Abstract
Background:
Ending the HIV Epidemic is a campaign dedicated to reducing new HIV infections in the United States by 90% by 2030. Preexposure prophylaxis (PrEP) holds significant promise as a prevention tool. However, uptake has not improved much since then. As a result, this research looked at how PrEP literacy relates to sexual communication self-efficacy
Methods:
Between August 4 and 21, 2020, we performed a community-informed cross-sectional study of Black and Latino residents in Indiana. We collected demographic information as well as PrEP literacy, sexual communication self-efficacy, and awareness of HIV status.
Results:
Being unaware of one’s own HIV status and being unsure of one’s sexual identity were both linked to reduced self-efficacy in the domain of sex communication. Those who had a greater level of PrEP literacy felt more confident in their ability to communicate with others about sexually related topics. People living in rural areas showed a significantly lower degree of sexual communication self-efficacy than participants in urban settings.
Conclusion:
Providing information about PrEP to those at risk of acquiring the virus may help them connect with treatment or prevention services. Healthcare professionals should take the time to understand their patients’ levels of PrEP literacy and communication self-efficacy regarding sexual health.
Introduction
Entering the fifth decade of the epidemic, HIV continues to be a significant global health concern. During 2019 in the United States, approximately 36 398 individuals received an HIV-positive diagnosis. 1 People of color continue to be disproportionately impacted by HIV. Among new HIV diagnoses in 2019, 42.1% occurred among Black individuals, and 28% were attributed to Latinx, compared to 2% who were white and 2.5% who identified as Asian.1,2 Black Americans also represent the largest HIV incidence rate which was 45.4 per 100 000 compared with their white counterparts who report an HIV incidence rate of 5.2 per 100 000. 2
Latinx individuals account for approximately 18.5% of the U.S. population, yet they represent the second-highest HIV incidence rate (23.4%) and 21.6% of those living with undiagnosed HIV.2-4 Despite a decline in new HIV diagnoses, the number of Latinx diagnoses has increased. Recent research by Arya et al 5 found that being unaware of HIV testing guidelines or disagreeing with the CDC’s guidelines was a significant barrier to testing among Latinx individuals.

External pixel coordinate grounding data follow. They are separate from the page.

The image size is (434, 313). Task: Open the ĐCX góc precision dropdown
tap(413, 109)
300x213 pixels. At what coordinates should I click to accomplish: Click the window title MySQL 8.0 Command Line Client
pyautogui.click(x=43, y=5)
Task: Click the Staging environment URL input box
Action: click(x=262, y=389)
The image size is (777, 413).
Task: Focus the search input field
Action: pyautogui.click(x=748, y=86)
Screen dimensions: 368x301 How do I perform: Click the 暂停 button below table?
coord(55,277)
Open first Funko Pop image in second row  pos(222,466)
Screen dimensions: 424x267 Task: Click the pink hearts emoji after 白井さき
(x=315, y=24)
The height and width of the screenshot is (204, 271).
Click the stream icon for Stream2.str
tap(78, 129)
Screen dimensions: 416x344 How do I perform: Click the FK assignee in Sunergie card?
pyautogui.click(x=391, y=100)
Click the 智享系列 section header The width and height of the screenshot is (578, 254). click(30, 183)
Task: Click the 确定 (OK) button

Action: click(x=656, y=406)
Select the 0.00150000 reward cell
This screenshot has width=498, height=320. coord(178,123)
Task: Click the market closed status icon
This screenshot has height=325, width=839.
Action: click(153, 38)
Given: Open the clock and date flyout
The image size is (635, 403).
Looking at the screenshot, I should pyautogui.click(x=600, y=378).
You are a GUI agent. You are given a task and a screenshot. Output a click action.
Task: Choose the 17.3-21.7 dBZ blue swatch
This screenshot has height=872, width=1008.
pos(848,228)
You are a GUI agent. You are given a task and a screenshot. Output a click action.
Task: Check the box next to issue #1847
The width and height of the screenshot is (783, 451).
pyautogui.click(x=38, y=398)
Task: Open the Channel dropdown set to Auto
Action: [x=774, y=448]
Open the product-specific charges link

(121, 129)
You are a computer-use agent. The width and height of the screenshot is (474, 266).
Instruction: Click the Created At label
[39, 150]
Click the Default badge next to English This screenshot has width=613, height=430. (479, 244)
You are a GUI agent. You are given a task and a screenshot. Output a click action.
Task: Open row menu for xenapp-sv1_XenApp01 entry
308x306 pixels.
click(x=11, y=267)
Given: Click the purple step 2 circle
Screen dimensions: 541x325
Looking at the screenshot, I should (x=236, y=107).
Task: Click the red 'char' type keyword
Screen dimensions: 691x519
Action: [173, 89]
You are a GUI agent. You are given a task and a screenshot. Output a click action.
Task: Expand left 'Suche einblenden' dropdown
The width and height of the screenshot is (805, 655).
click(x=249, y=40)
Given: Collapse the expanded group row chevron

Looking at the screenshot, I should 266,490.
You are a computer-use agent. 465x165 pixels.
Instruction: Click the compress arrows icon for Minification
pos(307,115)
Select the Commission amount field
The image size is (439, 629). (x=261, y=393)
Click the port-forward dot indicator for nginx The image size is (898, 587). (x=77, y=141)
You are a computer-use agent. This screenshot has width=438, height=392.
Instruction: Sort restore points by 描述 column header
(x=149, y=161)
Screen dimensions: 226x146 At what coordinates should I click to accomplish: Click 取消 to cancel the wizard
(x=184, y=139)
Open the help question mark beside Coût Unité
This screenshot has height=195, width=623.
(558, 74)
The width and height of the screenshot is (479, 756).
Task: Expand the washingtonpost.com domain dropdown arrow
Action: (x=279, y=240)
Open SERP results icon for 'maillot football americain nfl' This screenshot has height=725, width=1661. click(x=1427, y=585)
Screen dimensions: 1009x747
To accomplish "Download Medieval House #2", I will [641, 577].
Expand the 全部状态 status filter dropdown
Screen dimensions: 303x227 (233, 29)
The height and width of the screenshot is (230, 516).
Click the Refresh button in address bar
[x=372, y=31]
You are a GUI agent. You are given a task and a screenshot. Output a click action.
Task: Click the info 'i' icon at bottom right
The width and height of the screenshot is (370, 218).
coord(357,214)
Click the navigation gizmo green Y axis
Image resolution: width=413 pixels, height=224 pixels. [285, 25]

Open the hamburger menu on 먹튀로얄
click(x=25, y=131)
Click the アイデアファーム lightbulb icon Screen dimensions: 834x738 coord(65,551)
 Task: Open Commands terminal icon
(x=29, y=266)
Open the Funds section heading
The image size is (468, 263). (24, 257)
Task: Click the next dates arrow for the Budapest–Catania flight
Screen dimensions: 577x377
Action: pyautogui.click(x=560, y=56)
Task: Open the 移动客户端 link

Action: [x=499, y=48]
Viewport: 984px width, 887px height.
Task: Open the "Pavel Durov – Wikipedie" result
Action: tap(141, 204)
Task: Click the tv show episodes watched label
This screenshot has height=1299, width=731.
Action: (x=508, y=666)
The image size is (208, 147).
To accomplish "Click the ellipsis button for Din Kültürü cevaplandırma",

Diagnosing HIV as early in the infection process as possible is essential to linking individuals into the HIV care continuum and achieving viral suppression. However, the number of Americans who are unaware of their HIV-positive status continues to be an issue. Many populations have noted a general decrease in HIV incidence between 2015 and 2019 including white, Asian, and Black individuals. 1 However, HIV incidence continues to be highest among Black Americans and has increased by 30% among Black men who have sex with other men (MSM).6,7 An estimated 22.2% of Black Americans and 21.6% of Latinx Americans are living with HIV/AIDS undiagnosed. 4
Having no knowledge of one’s HIV status is a major barrier to ending the HIV epidemic. As a result of being unaware of their HIV status, people are omitted from treatment and risk inadvertently transmitting HIV to their sexual partners. All races and ethnicities considered MSM are disproportionately affected by HIV. However, heterosexual men represent the highest percentage of people living with undiagnosed HIV, at 16.6%, compared to 15.2% of people who identify as MSM. 8 The increased percentage of those who identify as heterosexual living with undiagnosed HIV infection highlights the importance of addressing HIV outside of the sexual identification lens and focusing on sexual, behavioral, and structural risk factors placing individuals at increased risk. Applying universal screening policies is 1 way to identify those who are HIV positive, connect them with appropriate treatment plans, and help maintain viral suppression.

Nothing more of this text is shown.